(Records from a collection of data)
***

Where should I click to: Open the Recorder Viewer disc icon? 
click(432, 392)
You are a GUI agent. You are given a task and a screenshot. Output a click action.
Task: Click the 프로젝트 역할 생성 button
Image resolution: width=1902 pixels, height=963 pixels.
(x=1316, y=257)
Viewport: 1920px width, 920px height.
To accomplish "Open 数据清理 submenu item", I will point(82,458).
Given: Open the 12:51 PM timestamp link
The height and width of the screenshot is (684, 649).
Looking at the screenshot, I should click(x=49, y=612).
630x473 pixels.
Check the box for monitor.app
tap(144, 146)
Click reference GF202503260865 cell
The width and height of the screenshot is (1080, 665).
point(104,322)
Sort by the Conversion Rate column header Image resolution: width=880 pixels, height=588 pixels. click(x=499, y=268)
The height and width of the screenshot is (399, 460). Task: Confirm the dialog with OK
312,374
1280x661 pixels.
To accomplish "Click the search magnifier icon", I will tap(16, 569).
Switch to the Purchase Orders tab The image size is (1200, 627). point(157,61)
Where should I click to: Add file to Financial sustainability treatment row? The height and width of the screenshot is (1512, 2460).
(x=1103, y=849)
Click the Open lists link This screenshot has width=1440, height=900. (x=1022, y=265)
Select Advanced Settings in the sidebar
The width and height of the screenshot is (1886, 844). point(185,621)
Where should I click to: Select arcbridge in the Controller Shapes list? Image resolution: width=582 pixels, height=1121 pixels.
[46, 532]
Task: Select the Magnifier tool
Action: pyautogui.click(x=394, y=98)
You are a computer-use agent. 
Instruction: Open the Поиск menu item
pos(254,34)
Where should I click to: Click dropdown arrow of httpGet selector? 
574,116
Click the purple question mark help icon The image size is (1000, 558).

***

**INSTRUCTION**
Rewrite every line from the beginning of the records down to the line containing "(x=1316, y=257)", requests included, rescaling only the coordinates in the answers by multiplying each by 0.45 and rounding to whole numbers, with halves rounded up. Leave all other numbers unchanged.

**CORRECT OUTPUT**
Where should I click to: Open the Recorder Viewer disc icon? 
click(194, 176)
You are a GUI agent. You are given a task and a screenshot. Output a click action.
Task: Click the 프로젝트 역할 생성 button
Image resolution: width=1902 pixels, height=963 pixels.
(x=592, y=116)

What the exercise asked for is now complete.